Exercise details: In the Supreme Court article, what was the vote on upholding the Mississippi abortion law examined in Dobbs?

Document excerpt:
==================================================

SCOTUS leak derailed effort to save Roe

Supreme Court Chief Justice John Roberts Mario Tama/Getty Images

When the U.S. Supreme Court voted, 5-4, to overturn Roe v. Wade with its decision in Dobbs v. Jackson Women's Health Organization, Chief Justice John Roberts was the only Republican dissenter. Roberts joined the other Republican-appointed justices in voting to uphold the restrictive Mississippi abortion law that was examined in Dobbs — that part of Dobbs was a 6-3 ruling — but he opposed overturning Roe. And according to CNN legal analyst Joan Biskupic, Roberts tried unsuccessfully to get some of his fellow Republicans to join him in voting not to overturn Roe.

==================================================

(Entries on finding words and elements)
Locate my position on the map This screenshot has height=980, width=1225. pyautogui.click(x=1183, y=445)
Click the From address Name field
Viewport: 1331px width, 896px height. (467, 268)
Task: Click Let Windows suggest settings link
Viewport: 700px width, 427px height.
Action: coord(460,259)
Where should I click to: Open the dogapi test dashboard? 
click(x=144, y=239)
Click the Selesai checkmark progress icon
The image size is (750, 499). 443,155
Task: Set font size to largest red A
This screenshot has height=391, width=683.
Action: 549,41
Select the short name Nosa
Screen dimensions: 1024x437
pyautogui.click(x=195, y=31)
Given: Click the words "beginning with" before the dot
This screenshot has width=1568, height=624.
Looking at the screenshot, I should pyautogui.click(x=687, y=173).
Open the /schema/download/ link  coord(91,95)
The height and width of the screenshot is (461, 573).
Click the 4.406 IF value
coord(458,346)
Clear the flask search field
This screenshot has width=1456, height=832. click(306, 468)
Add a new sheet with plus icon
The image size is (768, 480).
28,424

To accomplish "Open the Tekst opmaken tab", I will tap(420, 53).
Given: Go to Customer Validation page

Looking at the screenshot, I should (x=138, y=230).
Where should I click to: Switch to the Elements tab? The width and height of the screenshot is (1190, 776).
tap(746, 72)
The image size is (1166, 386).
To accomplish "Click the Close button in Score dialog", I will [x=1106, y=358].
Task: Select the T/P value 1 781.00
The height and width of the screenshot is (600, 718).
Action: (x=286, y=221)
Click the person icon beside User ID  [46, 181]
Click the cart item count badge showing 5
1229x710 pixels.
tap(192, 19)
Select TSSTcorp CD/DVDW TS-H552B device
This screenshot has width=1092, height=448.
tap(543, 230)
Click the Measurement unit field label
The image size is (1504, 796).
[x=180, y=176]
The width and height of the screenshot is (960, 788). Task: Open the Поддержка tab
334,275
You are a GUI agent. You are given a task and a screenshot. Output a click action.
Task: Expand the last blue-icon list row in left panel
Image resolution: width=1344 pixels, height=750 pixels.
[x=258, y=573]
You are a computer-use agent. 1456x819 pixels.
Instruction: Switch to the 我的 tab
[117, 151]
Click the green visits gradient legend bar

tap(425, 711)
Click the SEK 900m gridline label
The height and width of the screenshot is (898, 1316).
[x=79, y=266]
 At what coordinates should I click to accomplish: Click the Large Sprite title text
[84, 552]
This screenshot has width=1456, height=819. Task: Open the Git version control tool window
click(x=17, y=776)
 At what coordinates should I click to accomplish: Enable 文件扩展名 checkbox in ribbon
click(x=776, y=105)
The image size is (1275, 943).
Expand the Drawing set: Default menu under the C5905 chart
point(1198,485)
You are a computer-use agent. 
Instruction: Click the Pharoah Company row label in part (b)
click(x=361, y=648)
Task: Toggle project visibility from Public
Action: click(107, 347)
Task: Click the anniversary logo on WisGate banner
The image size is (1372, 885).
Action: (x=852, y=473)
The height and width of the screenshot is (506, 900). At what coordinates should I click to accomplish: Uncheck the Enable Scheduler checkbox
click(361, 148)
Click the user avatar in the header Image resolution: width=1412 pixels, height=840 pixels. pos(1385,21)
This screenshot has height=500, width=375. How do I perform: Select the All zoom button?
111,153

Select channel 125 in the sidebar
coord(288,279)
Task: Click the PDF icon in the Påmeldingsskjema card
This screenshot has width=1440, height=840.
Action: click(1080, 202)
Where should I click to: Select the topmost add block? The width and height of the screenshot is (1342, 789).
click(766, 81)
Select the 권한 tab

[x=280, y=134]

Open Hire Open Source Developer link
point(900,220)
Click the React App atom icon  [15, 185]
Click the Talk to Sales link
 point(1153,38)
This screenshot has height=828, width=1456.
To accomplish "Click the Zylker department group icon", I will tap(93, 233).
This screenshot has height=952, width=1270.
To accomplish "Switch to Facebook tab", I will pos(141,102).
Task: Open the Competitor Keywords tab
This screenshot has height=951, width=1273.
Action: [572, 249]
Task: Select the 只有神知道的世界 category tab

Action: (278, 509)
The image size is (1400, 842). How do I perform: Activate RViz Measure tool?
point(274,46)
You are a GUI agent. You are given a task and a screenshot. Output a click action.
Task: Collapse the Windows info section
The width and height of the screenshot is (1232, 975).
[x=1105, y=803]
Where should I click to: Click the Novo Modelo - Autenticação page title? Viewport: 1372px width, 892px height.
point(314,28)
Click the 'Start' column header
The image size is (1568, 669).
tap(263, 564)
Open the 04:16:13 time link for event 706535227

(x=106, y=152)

==================================================

The response: 6-3